Hello,
I’ve been banging my head on a bug I have with a CUDA kernel for a couple of days now. It only occurs under very specific compile-time circumstances. I have a kernel that attempts convolution. It works under most cases, but there are a few that cause errors. For my test case, I set both arrays to 1’s with leading and/or trailing 0’s so if statements don’t need to occur. This means that in the result array, index 0 should contain 1, index 1 should contain 2, …, and then halfway it reverses and index n-2 should contain 2, and index n-1 should contain 1. This works for the majority of test cases, but with the two initial arrays set to sizes of 44100 with 512 threads per block and 256 blocks per grid, launched as 1 grid, some data in the middle is scrambled. I can’t tell exactly what it’s doing, but blocks 54-56 contain smaller numbers than they should, but still increasing. It gets to the halfway index (though it is NOT the correct value), and reverses, the numbers decreasing. But then at some point (always the same point), and not aligned on a block boundary, 3 blocks (512x3 = 1536 indexes) repeat the same number (41284), then continues decreasing and ending at 1. I have tested this many ways. First, I have added a statement in the kernel as follows:
if(index == 27649) //where index 27649 is one of the affected indexes
{
result[0] = sum;
}
And sure enough, the result array contains the correct result at index 0, with 0’s as all the other values. I have also tested such that as the sum is being totaled, it is written to consecutive indexes in the result array, such as:
for(j = 0; j < size; j++)
{
sum += arr1[j] * arr2[index - j];
if(index == 27649) //where index 27649 is one of the affected indexes
{
result[tempIndex++] = sum;
}
}
After this runs, the result array contains the values: 1,2,3,4,5,6,…,27650 like it should. This means that the correct value is being computed. But the last thing I tested is where I really can’t figure out what’s going on. In the kernel, after the sum has been computed, I have an if statement:
if(sum < 44101) //this includes all the numbers that should be calculated (since there are 44100 numbers, 44100 should be the largest number for an input of all 1's)
{
result[index] = sum;
}
When this runs, the result array contains the pattern I first described above with the repeating numbers and duplicates. Now, if I comment that out and in it’s place instead put:
if(sum == 44000) //this number should be in the output (it is less than 44100) and greater than 0
{
result[index] = sum;
}
The result contains all 0’s except for the two indexes that should contain 44000 (as it should). However, using the first if statement, the number 44000 is nowhere to be found (since the index that should produce it is one of the affected indexes and contains a different number). I have verified all these findings by writing the result array to a file and scanning it by hand and by using the find functionality of Visual Studio 2010 (since it contains 88199 float values, each on a separate line). Keep in mind that if I change the block size to 512, it works properly. Or 128. Or the number of threads to 256. Or change both. Or change the size of the arrays so that the first one is 44100*3 values, and the second is 16382 values.

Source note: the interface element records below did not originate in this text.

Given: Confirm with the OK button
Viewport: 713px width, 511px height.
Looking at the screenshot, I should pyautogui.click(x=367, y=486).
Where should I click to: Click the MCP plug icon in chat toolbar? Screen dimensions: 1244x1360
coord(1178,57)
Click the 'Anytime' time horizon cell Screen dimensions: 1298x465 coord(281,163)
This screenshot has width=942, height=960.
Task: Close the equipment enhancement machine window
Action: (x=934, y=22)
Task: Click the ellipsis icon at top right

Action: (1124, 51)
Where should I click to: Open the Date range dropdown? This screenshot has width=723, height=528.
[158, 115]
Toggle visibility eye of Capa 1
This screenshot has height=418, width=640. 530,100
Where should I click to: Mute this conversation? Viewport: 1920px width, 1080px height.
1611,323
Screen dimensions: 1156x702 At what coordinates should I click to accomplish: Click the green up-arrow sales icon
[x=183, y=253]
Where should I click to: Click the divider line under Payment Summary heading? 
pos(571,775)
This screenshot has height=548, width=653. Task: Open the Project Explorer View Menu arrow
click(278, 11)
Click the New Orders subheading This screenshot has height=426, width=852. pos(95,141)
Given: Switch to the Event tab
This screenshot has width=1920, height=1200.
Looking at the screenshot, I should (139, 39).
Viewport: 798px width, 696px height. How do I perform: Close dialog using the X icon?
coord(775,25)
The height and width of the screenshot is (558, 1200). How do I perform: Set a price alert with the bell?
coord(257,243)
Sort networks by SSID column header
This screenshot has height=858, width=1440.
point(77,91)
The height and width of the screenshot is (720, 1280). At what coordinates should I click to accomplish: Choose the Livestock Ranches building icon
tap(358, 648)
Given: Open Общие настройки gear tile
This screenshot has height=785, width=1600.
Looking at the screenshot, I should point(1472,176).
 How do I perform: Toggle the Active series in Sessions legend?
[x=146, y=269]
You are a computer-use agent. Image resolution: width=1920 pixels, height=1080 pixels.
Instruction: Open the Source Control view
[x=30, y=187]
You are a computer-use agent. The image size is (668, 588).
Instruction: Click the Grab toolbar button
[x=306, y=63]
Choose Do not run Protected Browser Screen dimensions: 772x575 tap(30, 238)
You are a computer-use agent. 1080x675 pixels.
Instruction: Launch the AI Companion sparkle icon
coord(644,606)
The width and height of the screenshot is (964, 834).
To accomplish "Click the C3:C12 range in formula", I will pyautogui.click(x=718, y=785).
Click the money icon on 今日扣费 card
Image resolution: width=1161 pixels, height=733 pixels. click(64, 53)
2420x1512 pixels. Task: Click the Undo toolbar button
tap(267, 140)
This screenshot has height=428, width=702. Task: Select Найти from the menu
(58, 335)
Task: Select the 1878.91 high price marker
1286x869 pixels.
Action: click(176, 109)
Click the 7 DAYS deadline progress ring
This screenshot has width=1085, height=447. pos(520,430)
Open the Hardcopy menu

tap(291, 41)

I don’t understand how this could be where one run of the program shows that there is a result of 44000, and the other doesn’t. Everything is determined at compile time (even the threads per block and number of blocks), so there is no chance of run-time “contamination” to change the results. Does this sound like it could be an nvcc/cuda bug? If so, I can try to provide more of the kernel if it is needed.
My system information:
CUDA and the SDK are the newest (just downloaded today after this happened on 3.2 RC). I am using Visual Studio 2010 with Visual Studio 2008’s compiler. Intel core i7 920 at 2.66Ghz, 6GB DDR3 RAM, PC built by myself (not Dell, HP, etc…), running Windows 7 64-bit, with a single GTX260 (factory (EVGA) overclocked to 626MHz). If this does sound like a bug with nvcc/cuda, and you need more information, please let me know.
Thank you for your time,
Andrew